Tak, podczas niektórych rytuałów nawiązuje się bezpośredni kontakt z siłami demonicznymi. Są one niebezpieczne dla ludzi słabych; pomocne dla ludzi oddanych i zdeterminowanych. Czy miałem kontakt z demonem?
Tak.
Czy jestem pewny, że był to demon, a nie moje przewidzenie?
Tak.
Czy jestem w stanie wytłumaczyć, dlaczego uważam, że był to prawdziwy kontakt, a nie objaw, np. choroby psychicznej?
Poza zmianą cech charakteru na dłuższą metę, zmianą sytuacji życiowej na dłuższą metę, to od razu po rytuale zaobserwować można takie drobne szczegóły, jak poprzestawianie krzesła, obniżenie temperatury czy inne zjawiska przypisywanie domom opętanym lub nawiedzonym.
Czy uważam, że mógłbym nagrać filmik z rytuału i opublikować go tutaj, aby udowodnić, że to nie są moje wymysły i że z drugiej strony klawiatury nie siedzi nastolatek, który robi sobie z was żarty?

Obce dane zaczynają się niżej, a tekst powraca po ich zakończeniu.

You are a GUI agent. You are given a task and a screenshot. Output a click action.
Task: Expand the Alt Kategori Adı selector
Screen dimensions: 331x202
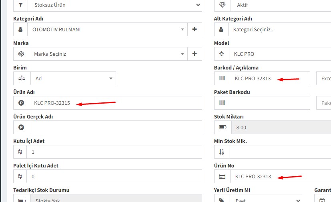[280, 29]
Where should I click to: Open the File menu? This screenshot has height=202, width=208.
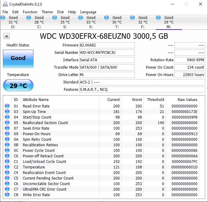(5, 12)
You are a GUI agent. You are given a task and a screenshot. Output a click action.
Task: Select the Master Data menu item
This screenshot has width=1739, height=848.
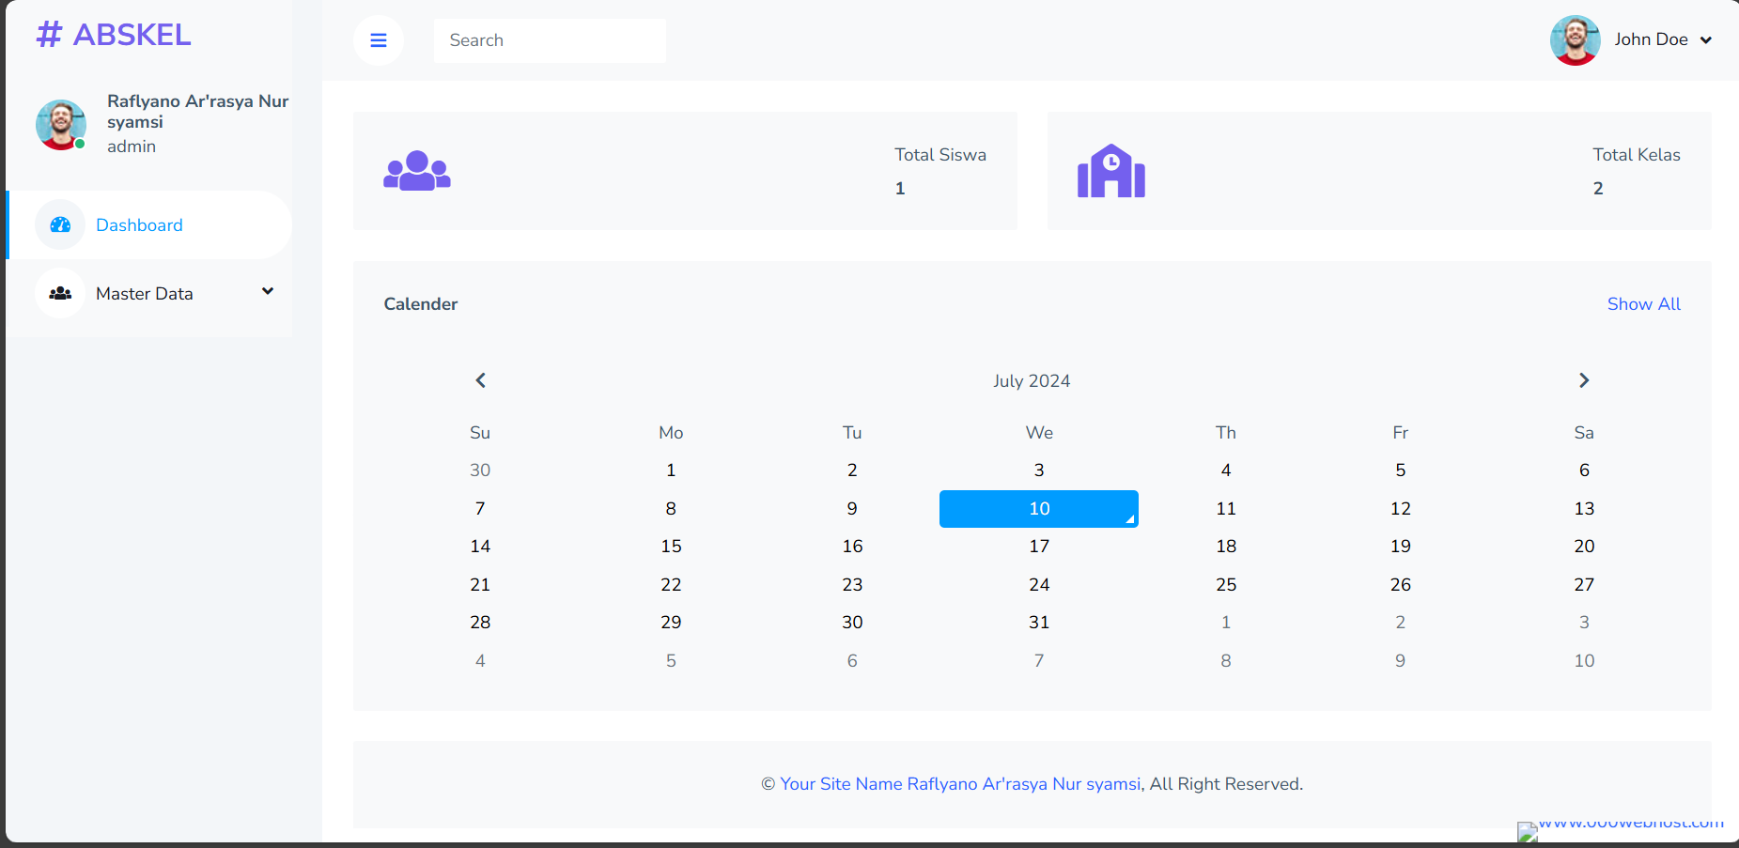click(145, 294)

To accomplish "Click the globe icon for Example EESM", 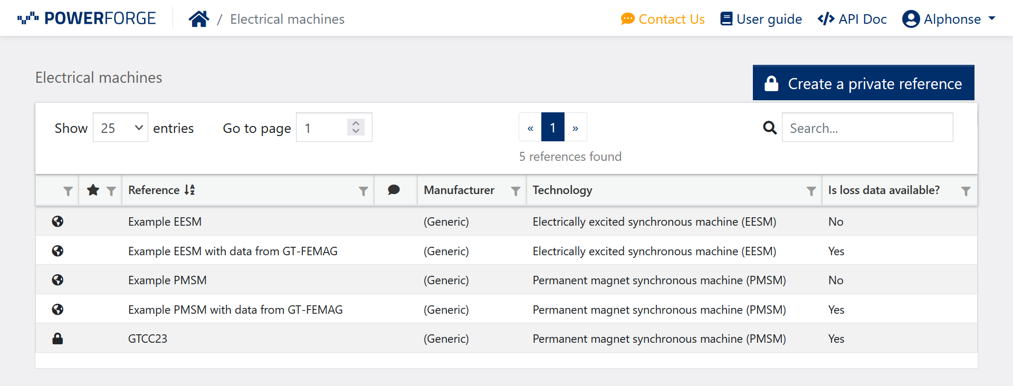I will 58,221.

Nie nagram filmiku, z powodu, o którym już powiedziałem - byłby to brak szacunku i mogłoby to rozgniewać siły, z którymi należy żyć w zgodzie. Jeśli oczekujecie od tej debaty konkretnych dowodów, proszę o zadawanie konkretnych pytań. Ale nie zapominajmy, że co dla jednych może być dowodem, dla innych może być objawem schizofrenii.